GIVEN REQUEST: Arrange the listing below as a Markdown table with two columns, "Row" for the row number and "Text" for the line. Skip blank lines and leave the pictures out of the table.

## START

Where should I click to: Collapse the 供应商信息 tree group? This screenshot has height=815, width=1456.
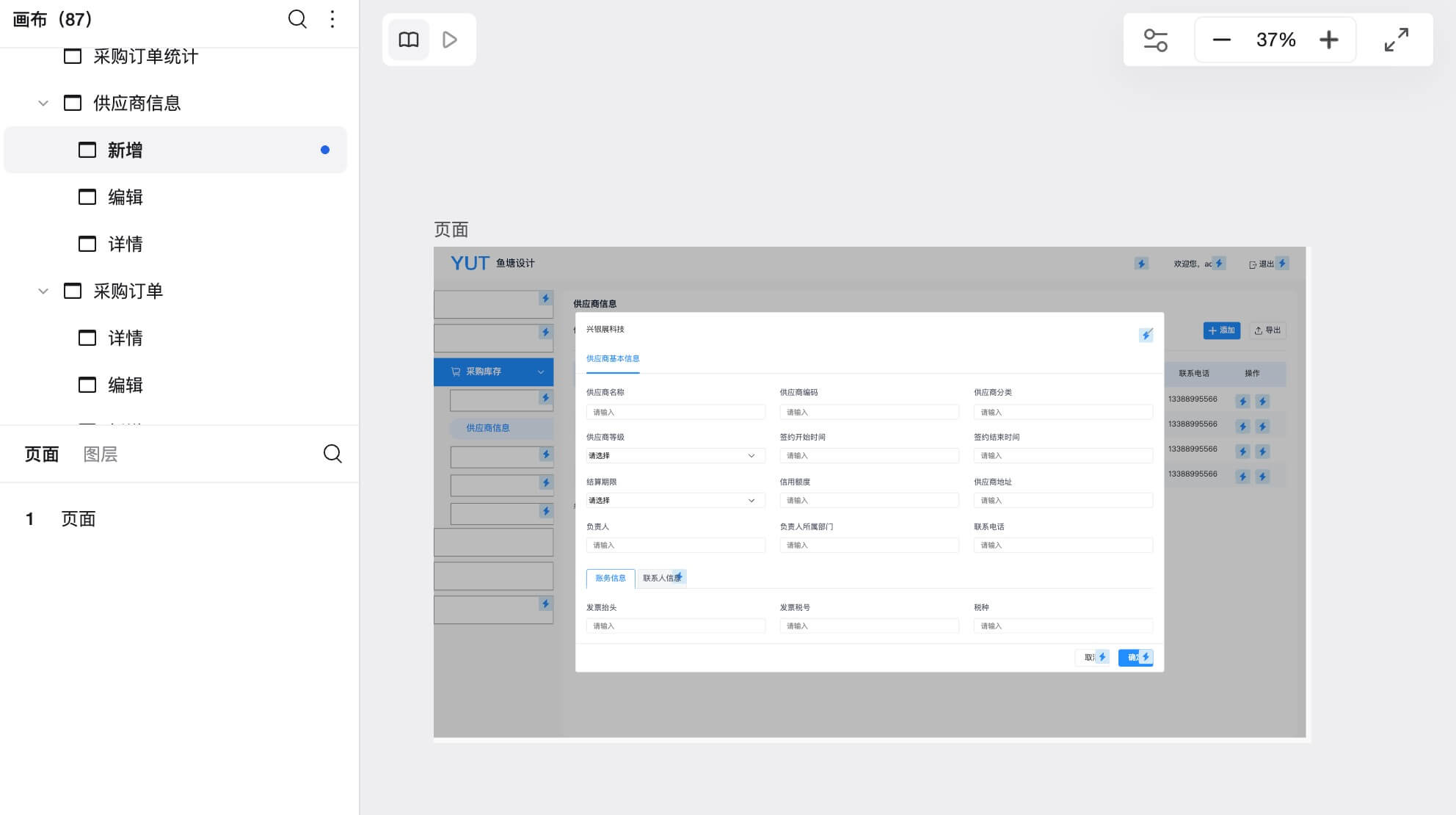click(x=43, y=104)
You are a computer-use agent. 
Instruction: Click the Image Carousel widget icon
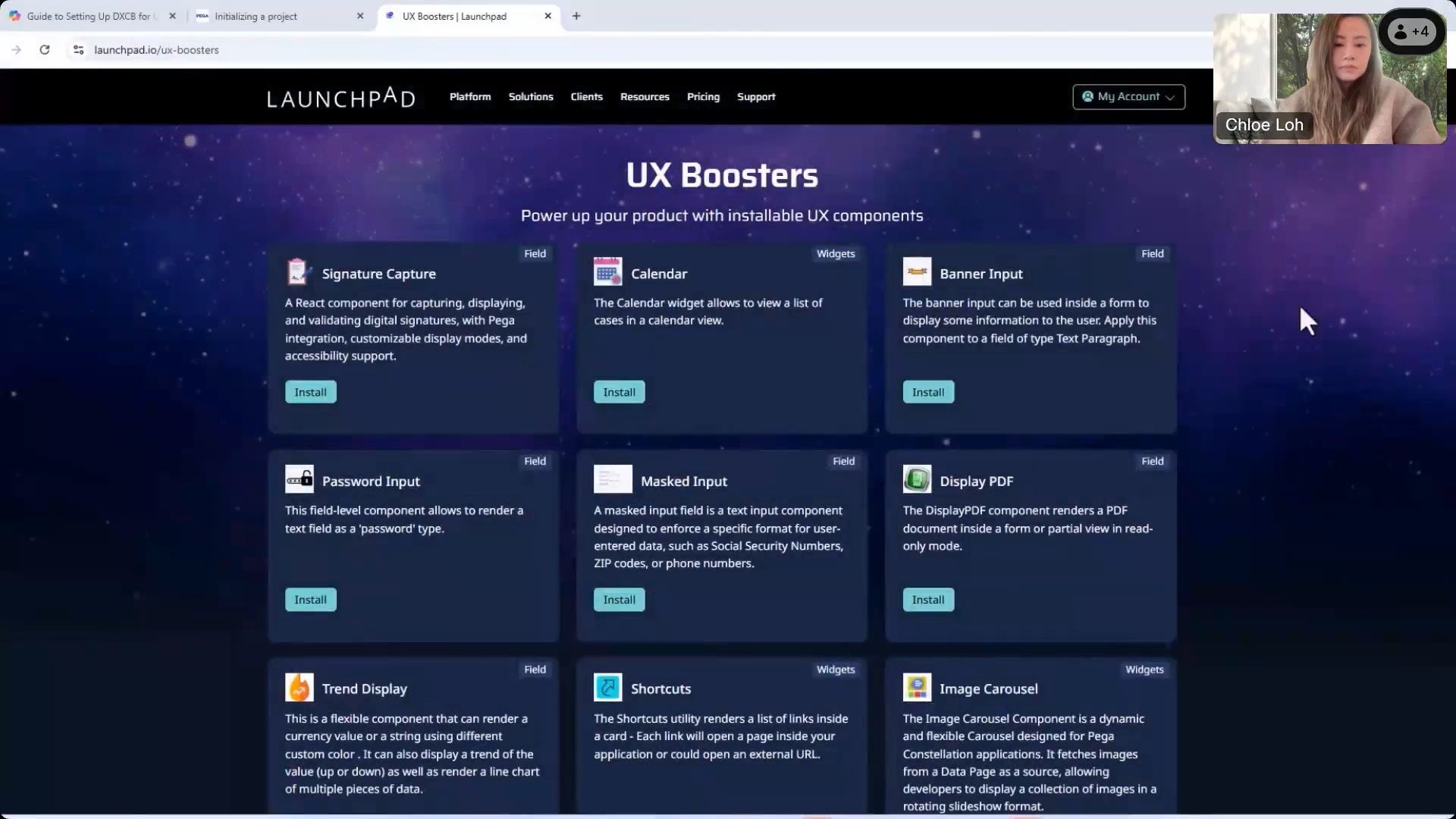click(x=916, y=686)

## END

SOLUTION:
| Row | Text |
|---|---|
| 1 | Where should I click to: Collapse the 供应商信息 tree group? This screenshot has height=815, width=1456. |
| 2 | click(x=43, y=104) |
| 3 | You are a computer-use agent.  |
| 4 | Instruction: Click the Image Carousel widget icon |
| 5 | click(x=916, y=686) |